SOURCE DATA:
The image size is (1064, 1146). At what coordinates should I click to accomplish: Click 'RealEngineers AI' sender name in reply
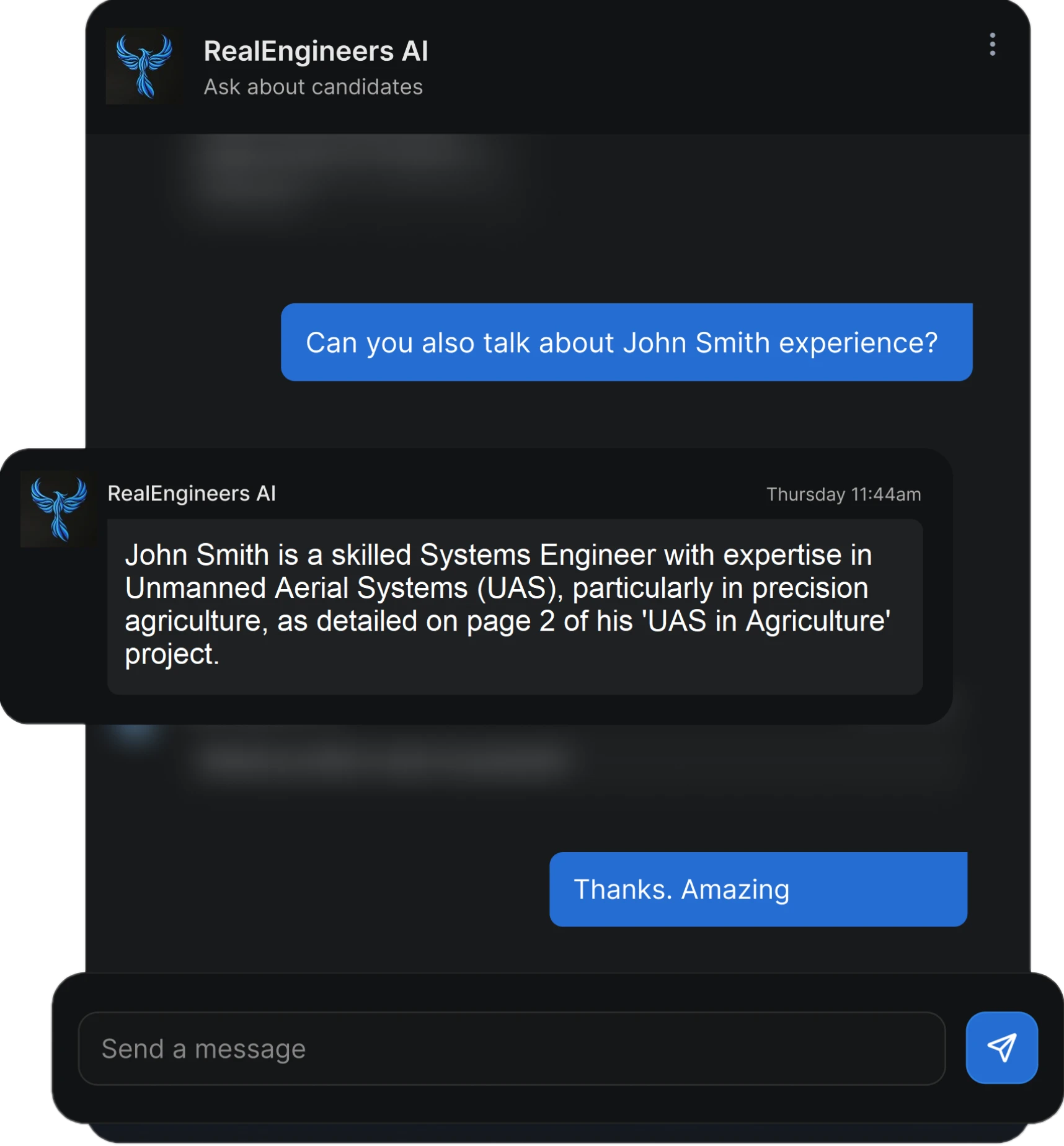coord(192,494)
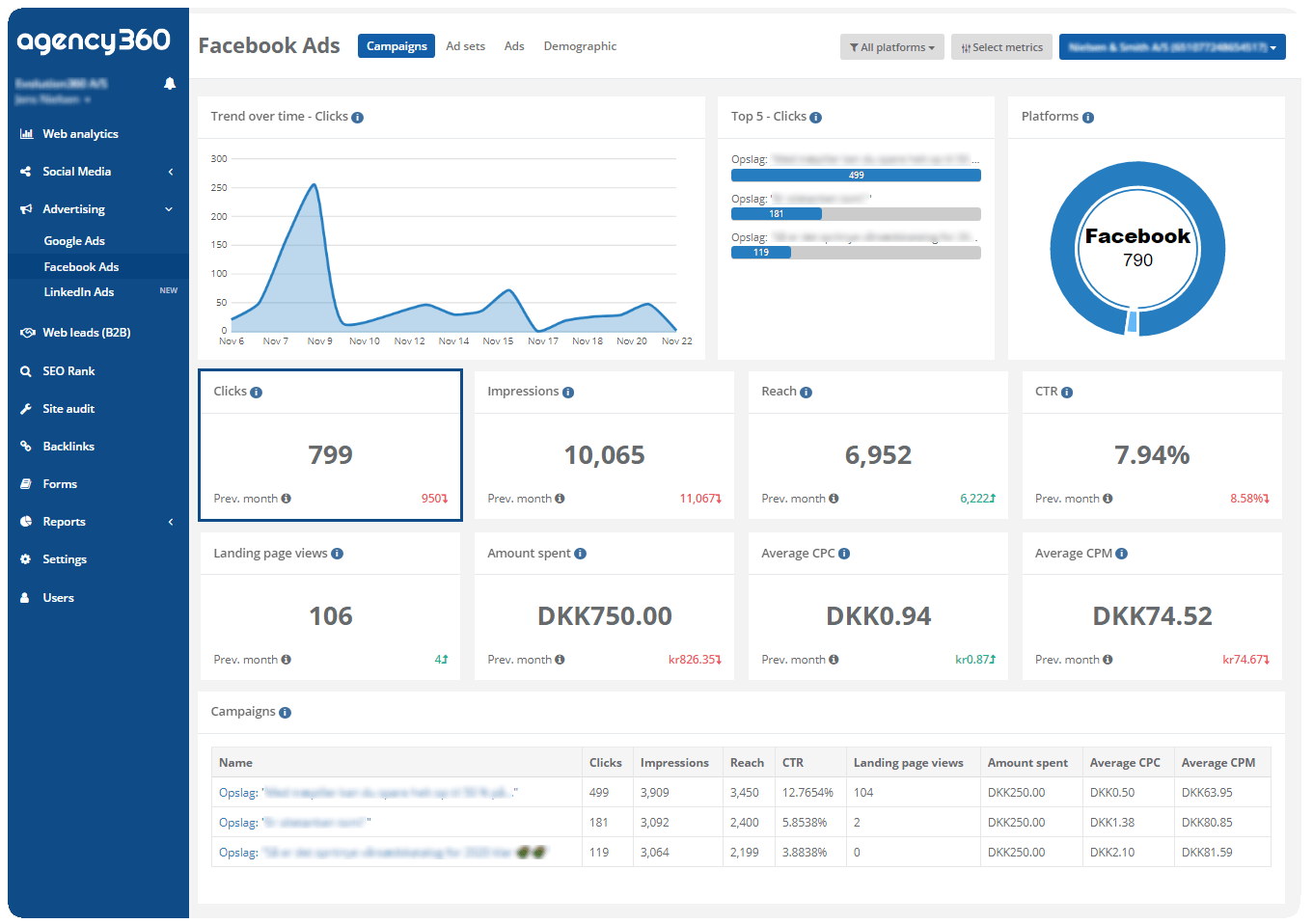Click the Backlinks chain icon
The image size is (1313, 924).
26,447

TASK OBJECTIVE:
Reproduce the data above without a single change, please, but without its pictures.

RESULT BELOW:
The image size is (1064, 1146). At what coordinates should I click to accomplish: Click 'RealEngineers AI' sender name in reply
coord(192,494)
Click the Backlinks chain icon
The image size is (1313, 924).
26,447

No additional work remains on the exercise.